The AutoSaw program directs the robots. CSAIL claims the computer-assigned design (CAD) system can handle both small projects like furniture and large projects like decks.
"Every time you put a hand near a blade, you're at risk," warns CSAIL researcher Jeffrey Lipton, the lead author for this project. "To avoid that, we've largely automated the process using a chop-saw and jigsaw."
In addition to improving work safety, AutoSaw can reputedly alter furniture designs to fit within small areas, irregular spaces, or user preferences.
"Robots have already enabled mass production, but with artificial intelligence (AI) they have the potential to enable mass customization and personalization in almost everything we produce," claims Daniela Rus, director of CSAIL and co-author of the AutoSaw study.
"AutoSaw shows this potential for easy access and customization in carpentry," she explained. (Related: Robots now automating the harvesting of cucumbers in Germany.)
A growing number of carpenters have acquired the familiarity and skill to use software. A common one is "Computer Numerical Control" (CNC), which turns the user's design into machine language commands and feeds it to pre-programmed automated tools.
CNC has some disadvantages, though. The associated machines tend to be big, bulky, and expensive. Furthermore, the system has limited flexibility.
Old-school hand tools like chop-saws and jigsaws remain in wide use among carpenters because they're the exact opposite of CNC machines: Cheap, light, and easy to use. Being bladed implements, they are also fairly dangerous to an inexperienced, tired, or careless user.
AutoSaw takes the CAD system OnShape, gives it plenty of customizable designs, and gives the finished blueprint to the robots handling the jigsaw and chop-saw.
The CSAIL team did away with large robot arms used by older systems. Instead, AutoSaw employs motion tracking and autonomous robots that can move around the work area.
The robot handling the jigsaw? It's a modified Roomba with a circular saw instead of a vacuum. And the chopping is done by a pair of Kuka youBots.
"We added soft grippers to the robots to give them more flexibility, like that of a human carpenter," Lipton says regarding the youBots. "This meant we could rely on the accuracy of the power tools instead of the rigid-bodied robots."

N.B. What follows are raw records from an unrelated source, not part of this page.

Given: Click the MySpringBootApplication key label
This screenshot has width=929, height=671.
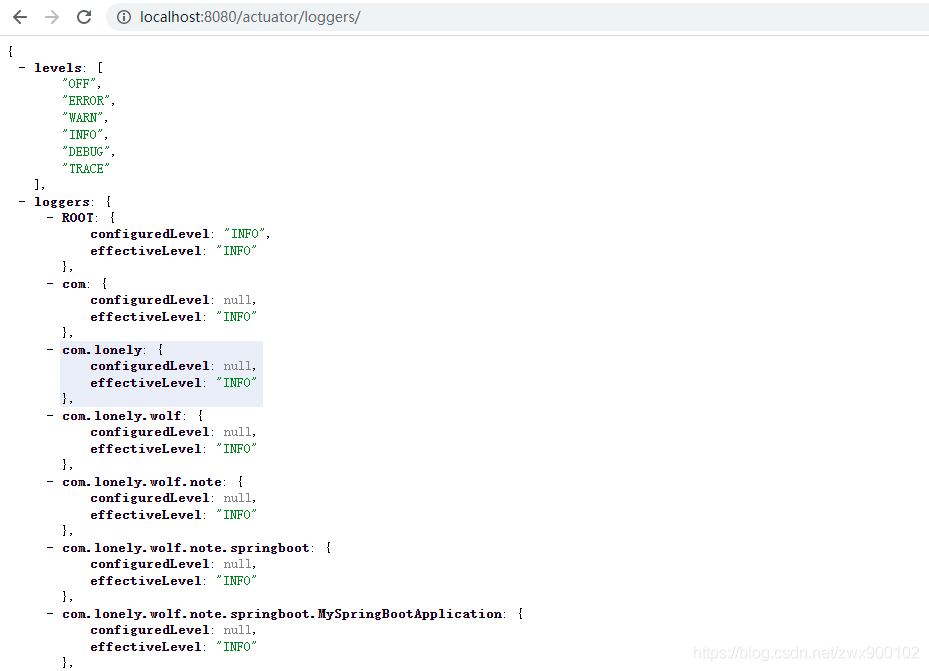Looking at the screenshot, I should click(283, 614).
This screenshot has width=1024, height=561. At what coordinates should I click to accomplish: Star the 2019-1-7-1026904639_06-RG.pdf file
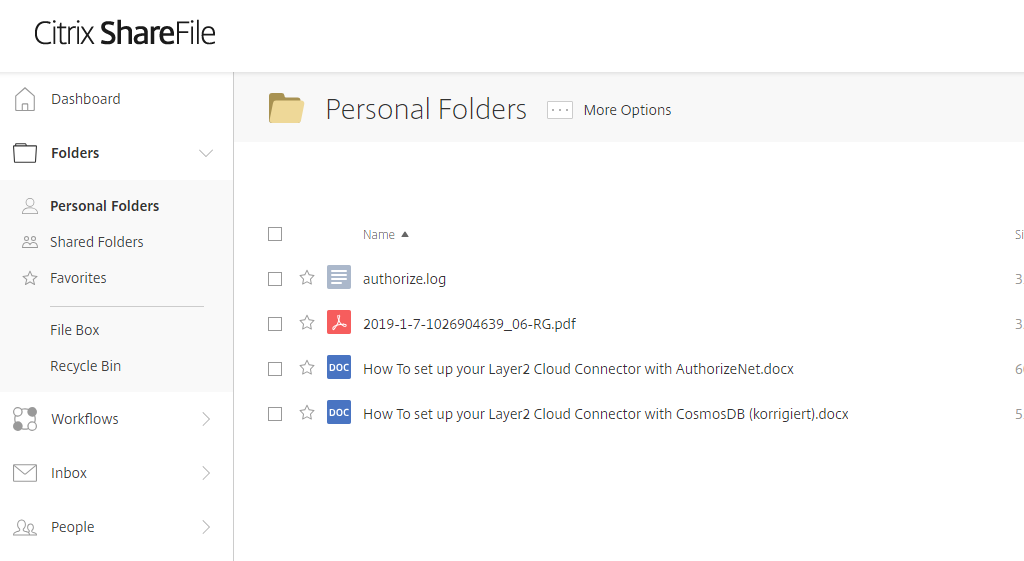[x=307, y=323]
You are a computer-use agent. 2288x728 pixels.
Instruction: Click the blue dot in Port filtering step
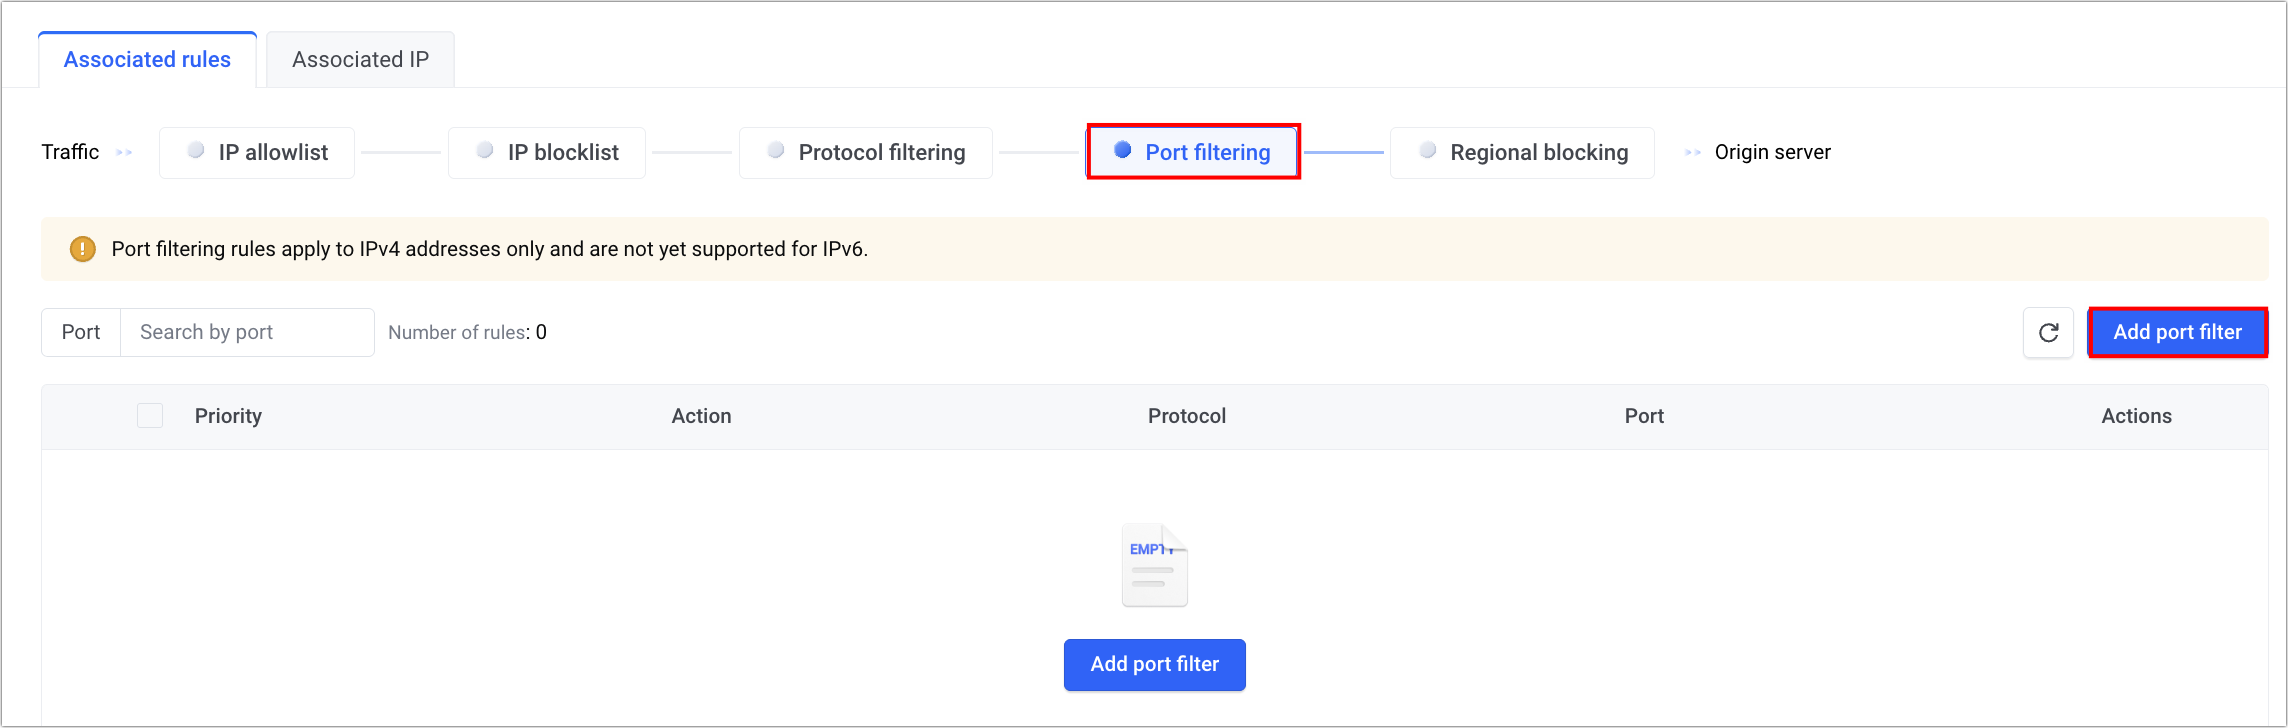1123,150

Once the Roomba and youBots have cut the material into the intended shapes, AutoSaw gives the user step-by-step assembly instructions.
CSAIL ran AutoSaw through simulated designs for a chair, a deck, and a shed. They also had the robots cut material – foam board since the Roomba's saw is currently too weak for actual wood – into the parts of a table.
According to its designers, AutoSaw is still in the research stage. CSAIL will eventually test its ability to cut wood and perform complicated tasks like drilling and gluing.
While AutoSaw improves the safety of carpenters, it offers no answer to the question of artistic judgment.
It cannot design things on its own, not without a human. The design templates on its storage system come from actual carpenters.
Most of all, it has nothing like the practical experience and eye for aesthetics that a skilled worker develops over years of practice.
Carpenters will likely keep sawing things by hand because they trust the judgment of their own hands and eyes over those of robots, even if it's a dangerous task.